Every medieval manuscript has a story to tell. That of BL Royal 20 D I is particularly interesting because it shows us that these old parchment volumes were not always kept in dark and dusty libraries, but could have a supporting role in the political action of the rulers and be displayed for propagandistic purposes.

The Angevin dynasty of the kingdom of Naples was particularly active in supporting its political ambitions with the production of texts and manuscripts. The interest of the Italian Angevins in the territories of Outremer and the Latin East is well known. Charles of Anjou (1226–85), founder of the dynasty, had since 1267 expressed his desire to reconquer Constantinople after the Latin Empire fell in 1261. Over the following decade, he proclaimed himself King of Albania, bought the title of King of Jerusalem and also obtained the title of Prince of Achaia. The oldest manuscript of the first prose version of the Roman de Troie (Paris BnF fr. 1612) was compiled in the Frankish Morea at the end of 13th century, and the composition of the text probably took place in the same area in the early years of Angevin domination (1278–1282). The geographical description contained in the initial chapters of the text traces the outlines of “Magna Graecia” coveted by the Angevins, with the eastern lands added to the Italian possessions.

The Royal manuscript was made in Naples during the reign of Robert of Anjou (1275–1343), Charles' grandson, and contains a particular redaction of the Histoire ancienne jusqu'à César, a large historiographical compilation narrating the beginning of the world to the Roman conquest of Gaul. Compared to the older text, the Neapolitan version omits the parts derived from the Bible and the sections dedicated to the Far East, taking the form of a Greco-Roman history that focuses on the Italian and eastern possessions of the Angevins. But the most significant change concerns the Trojan section: the French translation of the short Latin chronicle by Dares Phrygius is replaced by a very long mise en prose of the Roman de Troie (referred to in the scholarship as Prose 5), which gives new importance to the mythical war of antiquity by making it the heart of the new compilation (in the Royal manuscript the Trojan section takes up almost half of the whole text), and includes the translation of 13 epistles from Ovid’s Heroides adapted to the context of the Trojan war. This intention is also confirmed by the rich iconographic apparatus, organized in such a way as to highlight the Trojan section.

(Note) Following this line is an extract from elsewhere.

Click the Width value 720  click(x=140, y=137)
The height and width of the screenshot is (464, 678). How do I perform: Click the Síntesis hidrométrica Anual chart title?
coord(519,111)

Certain textual additions show that this compilation fits into the perspective of continuity with the texts written at the time of Charles of Anjou, while adapting to the needs of contemporary events. In the text of the Royal manuscript, for instance, the compiler adds several references to the island of Kefalonia and the lands of the Despotate of Epirus. In the years between 1318 and 1340, during Robert's reign, these territories were at the centre of a bitter dispute between the crown of Naples, the Orsini family (linked by ties of vassalage to the Angevins but eager for greater autonomy), and the Byzantine Empire.

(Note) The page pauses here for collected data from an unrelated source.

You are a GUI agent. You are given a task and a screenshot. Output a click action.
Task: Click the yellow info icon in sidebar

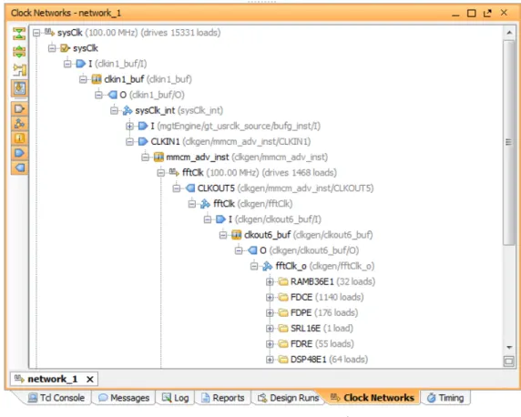click(x=19, y=137)
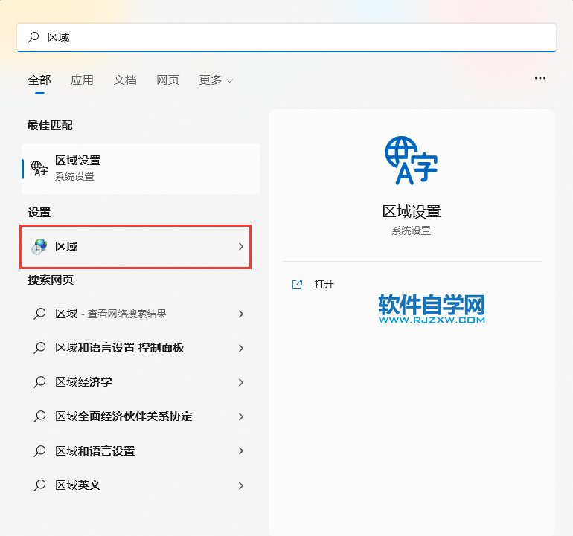Viewport: 573px width, 536px height.
Task: Select the 全部 tab
Action: pos(39,80)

Yet it is the iconographic apparatus of the Royal manuscript that further reveals the attempt to use ancient history to justify contemporary politics from an ideological and cultural point of view. The codex is richly illustrated, among other things with numerous battle scenes. In contrast to the typical illustrations of Arthurian texts, characterized by fictive heraldry, the warriors of the Royal manuscript instead display recognizable coats of arms linked to the time of its production. The coat of arms of Robert of Anjou recurs several times in all its variants, including that of the titular King of Jerusalem, as well as those of other members of the ruling family. But what is most striking is the particular frequency of two apparently less significant coats of arms: that of Catherine of Valois-Courtenay, consort of Robert’s brother Philip of Anjou and titular empress of Constantinople as well as regent of the kingdom of Achaia, and that of the Orsini family from Kefalonia and Epirus. Also relevant is the fact that the arms of the Angevin entourage identify the Greek warriors as opposed to their Trojan enemies. This representation contrasts with the traditional idea of translatio imperii that depicts Troy as the ideal city of civilization and chivalry, from which the main ruling dynasties in Europe were descended. In the texts, this idea usually translates into an explicit endorsement of the Trojans. The iconography of the Royal manuscript then returns us to the image of an Angevin dynasty that distances itself from its French origins and is rooted in Italian possessions, underlining at the same time its desire for expansion towards the Latin territories of Outremer.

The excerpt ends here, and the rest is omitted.